The way it works is if you think of a joke, you give it a title and write it down. It gets highlighted as a new item. The joke is usually only the first post.

If you like a joke you can comment. Often people do this with a laughing face to show their appreciation etc. Sometimes there are no comments - just an eery wind noise and tumbleweed (often with mine). Sometimes (less commonly) people add another joke in similar vein and it becomes a thread of complimentary exchanges.

If we had one thread it would become very long and if people still responded in the same way, mostly full of laughing faces.

Someone new, such as yourself, would then not only have the problem of finding the jokes amongst all the comments but because the thread would be very long, you'd not read it all at once and would forget where you were up to when you came back to it.

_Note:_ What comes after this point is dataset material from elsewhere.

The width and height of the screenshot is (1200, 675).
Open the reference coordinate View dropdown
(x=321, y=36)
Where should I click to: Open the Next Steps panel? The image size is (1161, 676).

At least with separate titles for each joke you get a chance to recognise those which you have read already and those that are new.

If the number of jokes is daunting then happily that shows that the place is full of comedians :wink:


----------



## ZephyR2 (Feb 20, 2013)

Actually there already is a continuous joke thread on the Mk3 forum .....
viewtopic.php?f=98&t=1107970

:lol: :lol:


----------



## NP8 TT (Aug 7, 2016)

John-H said:


> Ooh that's disappointing - I thought there was a new joke  :wink:
> 
> The way it works is if you think of a joke, you give it a title and write it down. It gets highlighted as a new item. The joke is usually only the first post.
> 
> ...


What he said...! Haha


----------



## Moonwatcher (Apr 1, 2015)

driverrob said:


> Especially for a newcomer like me, the prospect of reading through hundreds of separate joke threads on here is daunting.
> Does anyone else think that one, continuous joke thread would be much easier to access?


Your'e having a laugh aren't you


----------



## driverrob (Aug 31, 2016)

Moonwatcher said:


> driverrob said:
> 
> 
> > Especially for a newcomer like me, the prospect of reading through hundreds of separate joke threads on here is daunting.
> ...


No, not really. 12 years on PistonHeads forum, so I just got used to its easy to follow single jokes thread.


----------